Task →
This exercise requires an exact output of the listing, images omitted.

Given data →
[Start of Attachment]

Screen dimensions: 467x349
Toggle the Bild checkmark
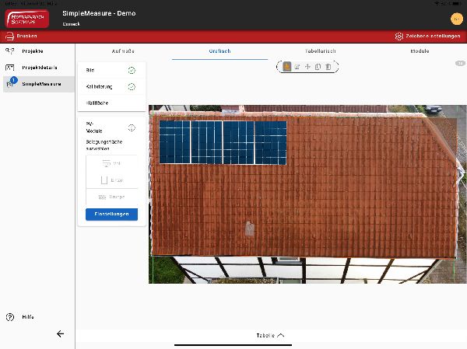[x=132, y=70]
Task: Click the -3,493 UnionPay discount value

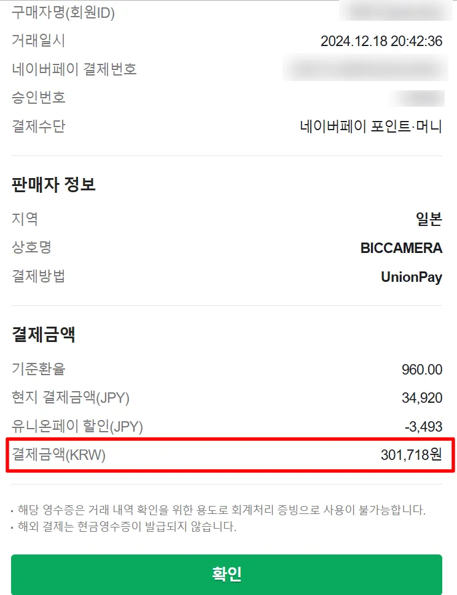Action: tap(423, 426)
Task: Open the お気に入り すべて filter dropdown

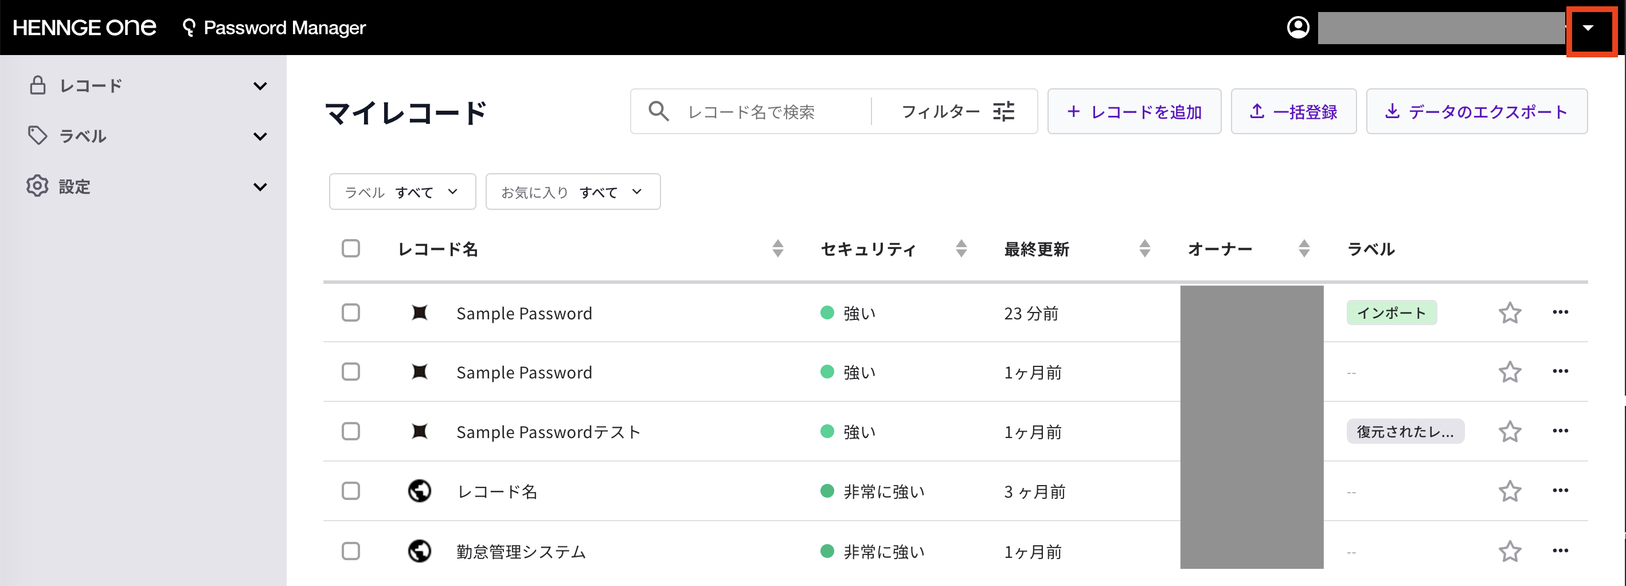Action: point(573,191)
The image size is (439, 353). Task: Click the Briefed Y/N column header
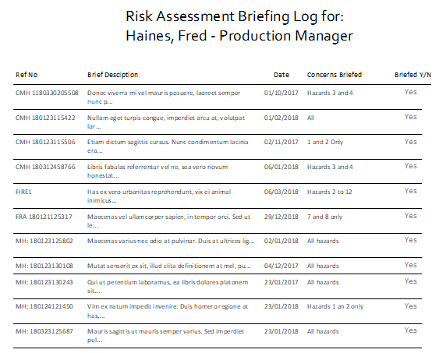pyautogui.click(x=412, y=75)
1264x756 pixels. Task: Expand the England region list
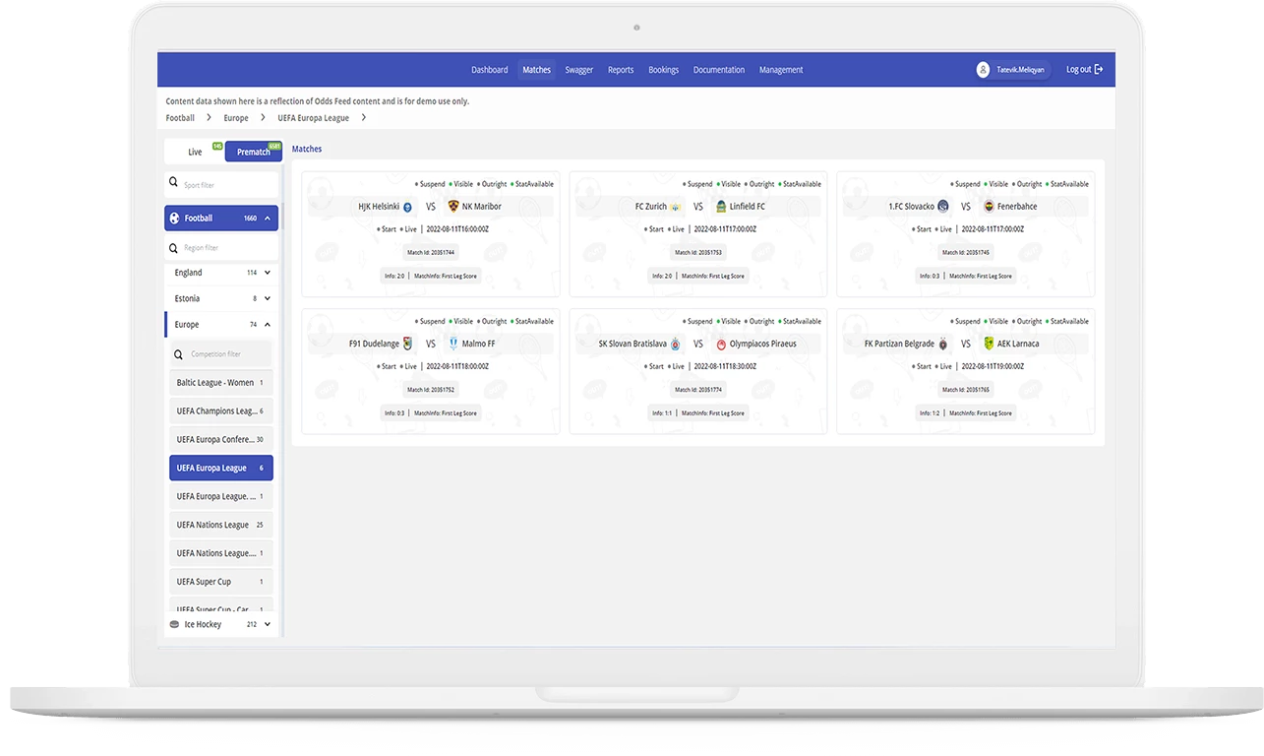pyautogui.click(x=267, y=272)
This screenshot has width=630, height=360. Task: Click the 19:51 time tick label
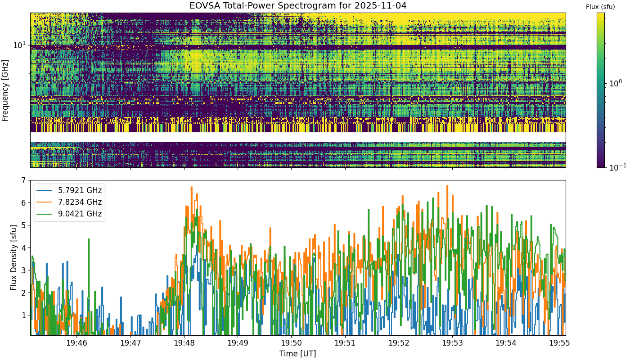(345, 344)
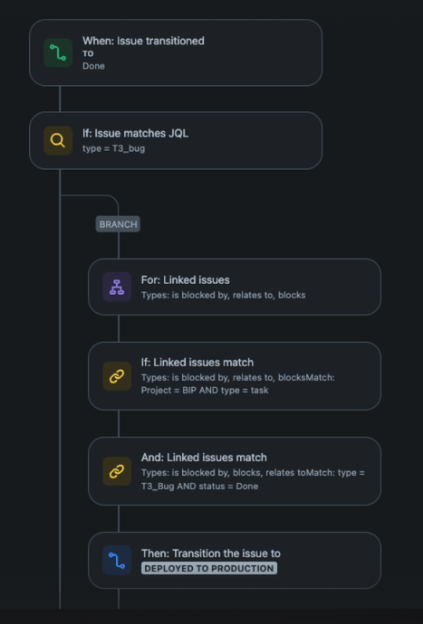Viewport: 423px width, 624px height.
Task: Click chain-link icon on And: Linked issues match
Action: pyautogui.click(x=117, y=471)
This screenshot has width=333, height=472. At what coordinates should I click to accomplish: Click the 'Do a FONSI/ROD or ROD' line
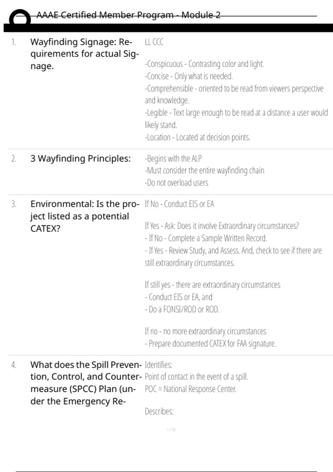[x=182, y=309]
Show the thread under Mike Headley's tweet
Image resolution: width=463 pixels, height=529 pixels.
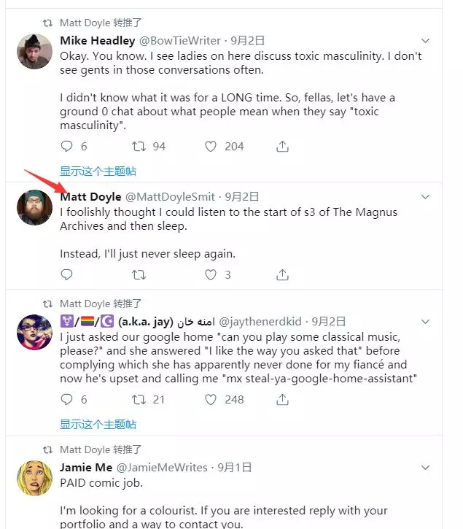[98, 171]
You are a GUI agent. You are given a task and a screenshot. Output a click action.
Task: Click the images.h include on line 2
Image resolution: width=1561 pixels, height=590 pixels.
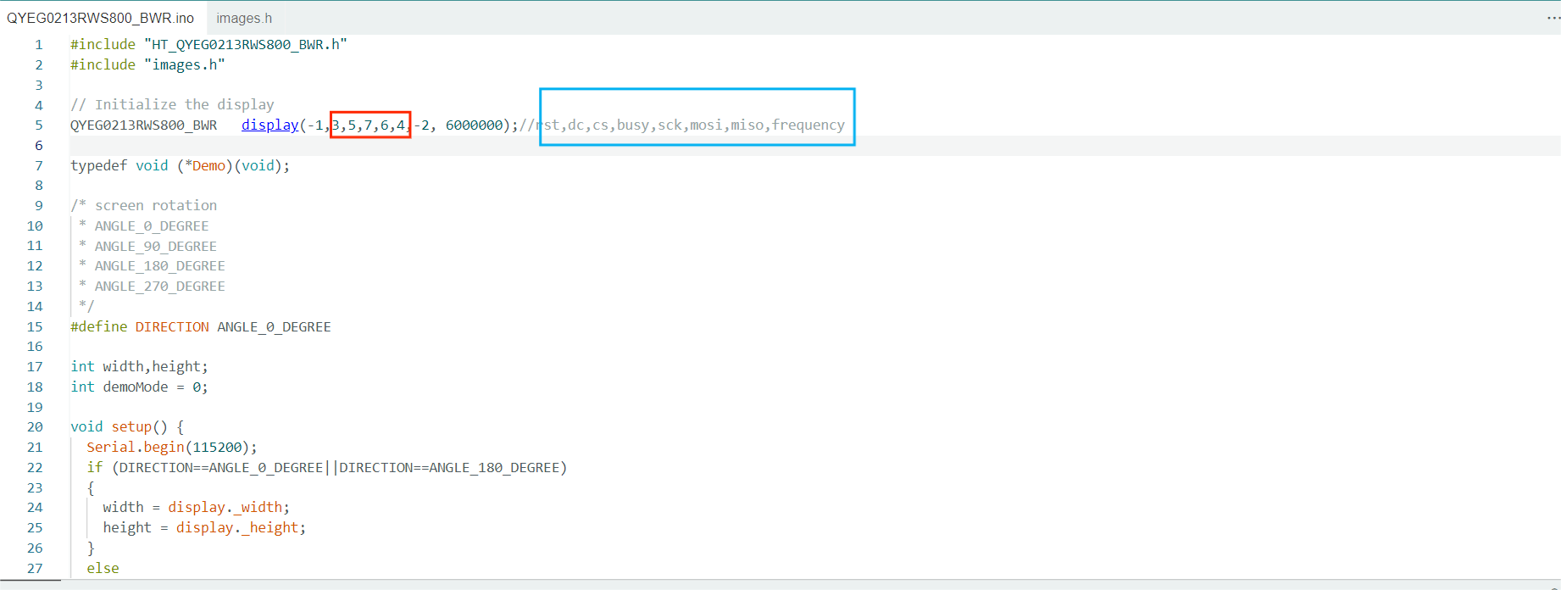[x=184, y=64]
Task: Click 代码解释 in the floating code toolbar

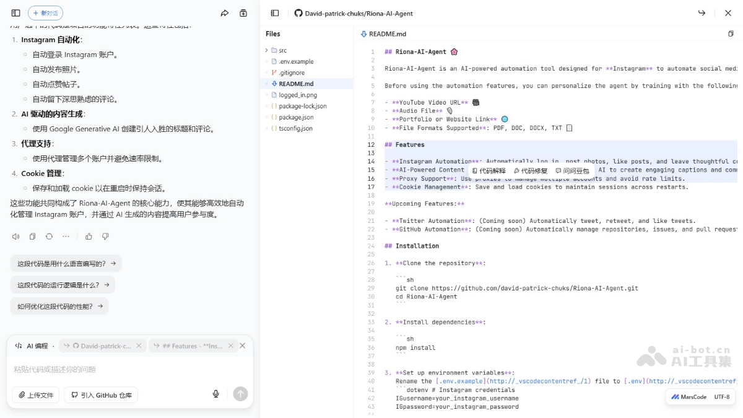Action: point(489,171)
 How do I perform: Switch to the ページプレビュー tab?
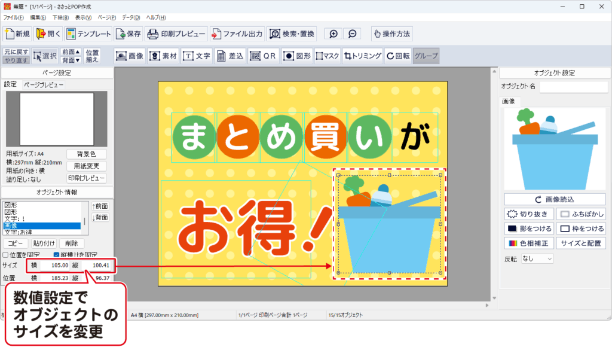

[End of Attachment]

Expected answer →
Screen dimensions: 467x349
Toggle the Bild checkmark
[x=132, y=70]
Task: Click the -3,493 UnionPay discount value

Action: tap(423, 426)
Task: Open the お気に入り すべて filter dropdown

Action: point(573,191)
The image size is (439, 353). Task: Click the Briefed Y/N column header
pyautogui.click(x=412, y=75)
1264x756 pixels. Task: Expand the England region list
pyautogui.click(x=267, y=272)
This screenshot has width=630, height=360. Task: Click the 19:51 time tick label
(345, 344)
Viewport: 423px width, 624px height.
Task: Click chain-link icon on And: Linked issues match
Action: pyautogui.click(x=117, y=471)
This screenshot has width=333, height=472. At what coordinates should I click to accomplish: Click the 'Do a FONSI/ROD or ROD' line
[x=182, y=309]
Show the thread under Mike Headley's tweet
Image resolution: width=463 pixels, height=529 pixels.
[98, 171]
You are a GUI agent. You are given a task and a screenshot. Output a click action.
Task: Click the images.h include on line 2
Image resolution: width=1561 pixels, height=590 pixels.
[x=184, y=64]
Task: Click 代码解释 in the floating code toolbar

Action: point(489,171)
 How do I perform: Switch to the ページプレビュー tab?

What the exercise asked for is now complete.